Reproduce verbatim the lines of the data beginning with the line containing "coordinates (336, 683)." and continuing through the line containing "coordinates (248, 854).".

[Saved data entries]
»»
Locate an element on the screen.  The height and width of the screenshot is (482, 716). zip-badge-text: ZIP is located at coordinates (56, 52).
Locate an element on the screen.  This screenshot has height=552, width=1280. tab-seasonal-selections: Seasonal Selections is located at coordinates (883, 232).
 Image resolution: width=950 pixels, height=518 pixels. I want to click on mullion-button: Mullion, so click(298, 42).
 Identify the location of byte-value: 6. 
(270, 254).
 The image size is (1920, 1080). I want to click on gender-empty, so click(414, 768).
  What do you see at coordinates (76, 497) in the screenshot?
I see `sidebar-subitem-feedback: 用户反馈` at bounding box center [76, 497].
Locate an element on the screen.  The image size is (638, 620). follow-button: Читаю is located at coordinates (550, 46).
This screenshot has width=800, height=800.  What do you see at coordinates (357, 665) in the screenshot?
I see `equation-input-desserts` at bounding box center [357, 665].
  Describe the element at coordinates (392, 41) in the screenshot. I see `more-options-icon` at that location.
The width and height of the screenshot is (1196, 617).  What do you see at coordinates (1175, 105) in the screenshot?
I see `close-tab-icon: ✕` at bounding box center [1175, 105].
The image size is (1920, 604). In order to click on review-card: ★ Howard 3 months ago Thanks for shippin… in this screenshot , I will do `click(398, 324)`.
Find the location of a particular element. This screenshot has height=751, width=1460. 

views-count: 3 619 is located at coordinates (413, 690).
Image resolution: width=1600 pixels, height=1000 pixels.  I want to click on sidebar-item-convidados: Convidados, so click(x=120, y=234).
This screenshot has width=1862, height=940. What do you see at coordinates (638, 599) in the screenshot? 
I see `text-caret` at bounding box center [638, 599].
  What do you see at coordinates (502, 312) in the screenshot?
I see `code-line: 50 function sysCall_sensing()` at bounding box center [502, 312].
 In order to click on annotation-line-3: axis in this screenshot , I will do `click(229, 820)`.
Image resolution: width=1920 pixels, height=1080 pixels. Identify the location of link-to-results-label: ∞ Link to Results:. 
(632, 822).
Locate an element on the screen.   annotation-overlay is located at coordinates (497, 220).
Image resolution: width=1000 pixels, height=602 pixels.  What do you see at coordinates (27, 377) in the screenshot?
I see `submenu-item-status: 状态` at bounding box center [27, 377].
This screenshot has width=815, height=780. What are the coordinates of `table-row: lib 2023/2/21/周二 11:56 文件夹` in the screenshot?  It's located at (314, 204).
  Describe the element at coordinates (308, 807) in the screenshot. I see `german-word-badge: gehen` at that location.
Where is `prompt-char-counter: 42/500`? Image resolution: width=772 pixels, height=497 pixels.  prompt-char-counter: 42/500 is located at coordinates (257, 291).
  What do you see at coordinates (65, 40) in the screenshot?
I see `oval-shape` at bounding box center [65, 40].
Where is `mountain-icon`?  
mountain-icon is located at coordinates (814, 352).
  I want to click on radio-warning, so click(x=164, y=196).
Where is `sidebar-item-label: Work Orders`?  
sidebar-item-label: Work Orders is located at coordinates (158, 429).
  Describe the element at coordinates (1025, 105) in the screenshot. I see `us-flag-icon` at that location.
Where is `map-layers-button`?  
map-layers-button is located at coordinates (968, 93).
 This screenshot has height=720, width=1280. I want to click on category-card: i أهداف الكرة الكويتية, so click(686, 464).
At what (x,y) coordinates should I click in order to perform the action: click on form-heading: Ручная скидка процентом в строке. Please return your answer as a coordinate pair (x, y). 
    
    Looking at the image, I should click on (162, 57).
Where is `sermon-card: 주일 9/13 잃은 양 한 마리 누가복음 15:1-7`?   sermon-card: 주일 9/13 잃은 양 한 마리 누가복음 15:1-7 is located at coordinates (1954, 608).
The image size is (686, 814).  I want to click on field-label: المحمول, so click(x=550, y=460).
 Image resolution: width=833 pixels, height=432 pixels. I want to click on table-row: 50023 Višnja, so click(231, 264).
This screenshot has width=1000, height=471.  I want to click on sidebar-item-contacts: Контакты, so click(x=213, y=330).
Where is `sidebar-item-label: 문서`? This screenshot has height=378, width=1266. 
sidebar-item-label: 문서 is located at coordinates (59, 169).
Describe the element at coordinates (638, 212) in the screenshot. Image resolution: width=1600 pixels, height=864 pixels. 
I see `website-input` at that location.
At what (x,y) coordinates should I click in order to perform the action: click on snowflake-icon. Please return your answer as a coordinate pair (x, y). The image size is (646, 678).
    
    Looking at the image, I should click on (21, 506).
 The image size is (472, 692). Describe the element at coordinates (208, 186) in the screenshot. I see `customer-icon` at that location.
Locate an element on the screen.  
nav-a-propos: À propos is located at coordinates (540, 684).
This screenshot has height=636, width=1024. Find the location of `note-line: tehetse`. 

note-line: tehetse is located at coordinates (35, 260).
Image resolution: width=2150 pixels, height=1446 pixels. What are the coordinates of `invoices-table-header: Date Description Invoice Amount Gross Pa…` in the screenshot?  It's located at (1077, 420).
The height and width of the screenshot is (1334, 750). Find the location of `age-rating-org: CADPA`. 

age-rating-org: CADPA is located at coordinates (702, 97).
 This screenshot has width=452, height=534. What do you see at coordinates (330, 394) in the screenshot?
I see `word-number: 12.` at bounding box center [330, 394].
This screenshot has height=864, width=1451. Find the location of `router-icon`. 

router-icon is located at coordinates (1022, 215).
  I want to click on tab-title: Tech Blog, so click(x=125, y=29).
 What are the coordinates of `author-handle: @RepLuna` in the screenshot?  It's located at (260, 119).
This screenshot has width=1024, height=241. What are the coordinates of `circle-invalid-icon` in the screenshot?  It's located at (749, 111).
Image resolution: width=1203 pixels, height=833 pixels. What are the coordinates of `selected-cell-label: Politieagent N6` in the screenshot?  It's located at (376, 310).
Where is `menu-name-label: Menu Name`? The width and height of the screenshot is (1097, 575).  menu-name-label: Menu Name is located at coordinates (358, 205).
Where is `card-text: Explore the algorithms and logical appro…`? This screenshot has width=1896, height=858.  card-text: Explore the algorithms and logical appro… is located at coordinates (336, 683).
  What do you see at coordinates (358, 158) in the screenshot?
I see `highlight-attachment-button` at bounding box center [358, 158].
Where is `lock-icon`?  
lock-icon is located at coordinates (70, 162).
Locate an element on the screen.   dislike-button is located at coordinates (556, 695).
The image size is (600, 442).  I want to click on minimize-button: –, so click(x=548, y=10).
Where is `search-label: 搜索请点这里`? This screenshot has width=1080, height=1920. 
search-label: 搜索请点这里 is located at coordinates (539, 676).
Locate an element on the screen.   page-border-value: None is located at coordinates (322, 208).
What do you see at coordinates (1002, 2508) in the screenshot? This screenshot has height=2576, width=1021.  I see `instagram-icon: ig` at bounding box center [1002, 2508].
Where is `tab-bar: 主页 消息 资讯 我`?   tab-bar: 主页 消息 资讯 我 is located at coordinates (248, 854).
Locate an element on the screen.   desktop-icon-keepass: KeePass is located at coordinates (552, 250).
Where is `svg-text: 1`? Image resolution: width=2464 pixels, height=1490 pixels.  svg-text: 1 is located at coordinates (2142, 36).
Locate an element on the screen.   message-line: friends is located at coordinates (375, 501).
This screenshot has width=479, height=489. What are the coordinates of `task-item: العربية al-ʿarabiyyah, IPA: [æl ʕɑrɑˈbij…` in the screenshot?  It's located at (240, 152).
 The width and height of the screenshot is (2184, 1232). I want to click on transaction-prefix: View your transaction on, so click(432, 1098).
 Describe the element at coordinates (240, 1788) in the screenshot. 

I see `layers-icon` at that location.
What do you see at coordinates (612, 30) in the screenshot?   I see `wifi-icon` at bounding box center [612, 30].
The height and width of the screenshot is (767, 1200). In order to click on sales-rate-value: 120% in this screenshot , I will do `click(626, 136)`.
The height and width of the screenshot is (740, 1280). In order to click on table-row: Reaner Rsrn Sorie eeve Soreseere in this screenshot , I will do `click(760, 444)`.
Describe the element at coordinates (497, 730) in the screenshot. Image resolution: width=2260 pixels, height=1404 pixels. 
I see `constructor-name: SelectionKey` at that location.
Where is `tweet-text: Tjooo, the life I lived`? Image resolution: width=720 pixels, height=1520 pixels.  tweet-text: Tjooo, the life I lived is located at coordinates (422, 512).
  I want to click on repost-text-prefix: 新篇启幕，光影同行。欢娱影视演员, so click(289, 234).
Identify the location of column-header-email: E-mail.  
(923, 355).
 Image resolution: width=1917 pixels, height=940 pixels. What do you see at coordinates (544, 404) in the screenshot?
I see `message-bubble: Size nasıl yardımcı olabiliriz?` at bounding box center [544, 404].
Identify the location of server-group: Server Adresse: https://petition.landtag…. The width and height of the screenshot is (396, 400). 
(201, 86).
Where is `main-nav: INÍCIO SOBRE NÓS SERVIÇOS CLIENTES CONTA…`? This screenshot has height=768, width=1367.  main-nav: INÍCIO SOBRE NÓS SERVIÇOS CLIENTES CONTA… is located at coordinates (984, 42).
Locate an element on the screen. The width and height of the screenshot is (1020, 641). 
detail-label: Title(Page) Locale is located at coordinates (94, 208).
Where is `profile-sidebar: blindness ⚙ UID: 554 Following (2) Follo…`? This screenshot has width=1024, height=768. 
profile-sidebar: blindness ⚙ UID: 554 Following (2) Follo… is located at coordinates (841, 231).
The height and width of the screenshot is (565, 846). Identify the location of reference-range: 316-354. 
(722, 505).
««
*PROBLEM SOLUTION*.
Where is `card-text: Explore the algorithms and logical appro…`? This screenshot has width=1896, height=858.  card-text: Explore the algorithms and logical appro… is located at coordinates (336, 683).
  What do you see at coordinates (358, 158) in the screenshot?
I see `highlight-attachment-button` at bounding box center [358, 158].
Where is `lock-icon`?  
lock-icon is located at coordinates (70, 162).
Locate an element on the screen.   dislike-button is located at coordinates (556, 695).
The image size is (600, 442).  I want to click on minimize-button: –, so click(x=548, y=10).
Where is `search-label: 搜索请点这里`? This screenshot has width=1080, height=1920. 
search-label: 搜索请点这里 is located at coordinates (539, 676).
Locate an element on the screen.   page-border-value: None is located at coordinates (322, 208).
What do you see at coordinates (1002, 2508) in the screenshot? This screenshot has height=2576, width=1021.  I see `instagram-icon: ig` at bounding box center [1002, 2508].
Where is `tab-bar: 主页 消息 资讯 我`?   tab-bar: 主页 消息 资讯 我 is located at coordinates (248, 854).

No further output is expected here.